--- PAGE EXCERPT Enclosed Below ---

Posted on 16 February 2012

Last year’s media campaign against bisphenol A (BPA) generated a tabloid frenzy of screaming headlines, misinformation and outright nonsense – principally because far too many Grub Street hacks cut and pasted from Wikipedia’s BPA entry, which contains ‘factual inaccuracies’. D’oh!

Feeling a little heavy? Blame BPA exposure

You would have thought that the news media – and I use the term in its most flexible manner – could have found something else to panic about, but no… BPA is back on the agenda. And this time it’s making you fat.

“Fast food and a sedentary lifestyle is often blamed for the modern-day rise in obesity... but another more common and hidden cause has been uncovered,” according to the Daily Mail.

Can you guess what that might be? Yes, you at the back with your hand up. BPA, you say? Yup, right first time.

“A report published last week in PLoS ONE shows that the chemical bisphenol A (BPA) – used in everything from fertilisers to plastic water bottles - can 'fool' the body into creating more fat,” continued the newspaper.

Frankly, by the time I reached the end of the article I’d almost lost the will to live but for those of you of a brave disposition here’s a link through to the paper’s scandalous exposé.

--- End of Enclosed PAGE EXCERPT ---
--- DATASET EXTRACT Enclosed Below ---

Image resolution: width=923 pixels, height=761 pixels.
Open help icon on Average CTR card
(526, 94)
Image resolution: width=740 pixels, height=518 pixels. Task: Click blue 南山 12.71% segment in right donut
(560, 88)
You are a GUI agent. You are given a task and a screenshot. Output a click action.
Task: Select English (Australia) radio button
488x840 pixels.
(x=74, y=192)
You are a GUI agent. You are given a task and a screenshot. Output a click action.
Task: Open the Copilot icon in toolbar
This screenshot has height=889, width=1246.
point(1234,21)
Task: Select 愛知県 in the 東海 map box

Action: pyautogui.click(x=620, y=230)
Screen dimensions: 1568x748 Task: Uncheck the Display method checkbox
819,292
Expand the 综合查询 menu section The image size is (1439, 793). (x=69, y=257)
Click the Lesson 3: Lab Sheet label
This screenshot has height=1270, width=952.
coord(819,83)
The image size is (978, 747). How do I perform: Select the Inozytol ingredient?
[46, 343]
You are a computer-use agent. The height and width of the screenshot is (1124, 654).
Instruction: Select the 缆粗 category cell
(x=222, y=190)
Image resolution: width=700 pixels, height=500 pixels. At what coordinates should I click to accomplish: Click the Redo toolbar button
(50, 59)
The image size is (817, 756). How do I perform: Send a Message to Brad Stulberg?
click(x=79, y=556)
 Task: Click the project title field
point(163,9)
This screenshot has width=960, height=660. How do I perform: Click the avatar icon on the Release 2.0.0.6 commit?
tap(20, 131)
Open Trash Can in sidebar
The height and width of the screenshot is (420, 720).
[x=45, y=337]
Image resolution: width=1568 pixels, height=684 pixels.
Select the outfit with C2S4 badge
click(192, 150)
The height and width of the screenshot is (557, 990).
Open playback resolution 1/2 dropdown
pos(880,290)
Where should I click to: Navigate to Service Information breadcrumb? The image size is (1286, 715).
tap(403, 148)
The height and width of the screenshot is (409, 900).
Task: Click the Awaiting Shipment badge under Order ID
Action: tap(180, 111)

--- End of Enclosed DATASET EXTRACT ---

=== BRIEF 1 ===
Which publications or websites does the BPA post name?
=== BRIEF 2 ===
Reproduce the BPA post from "You would have" up to and including "making you fat.".
The listing is unrelated to the text.

=== EXERCISE SOLUTION 1 ===
Wikipedia, the Daily Mail, and PLoS ONE.

=== EXERCISE SOLUTION 2 ===
You would have thought that the news media – and I use the term in its most flexible manner – could have found something else to panic about, but no… BPA is back on the agenda. And this time it’s making you fat.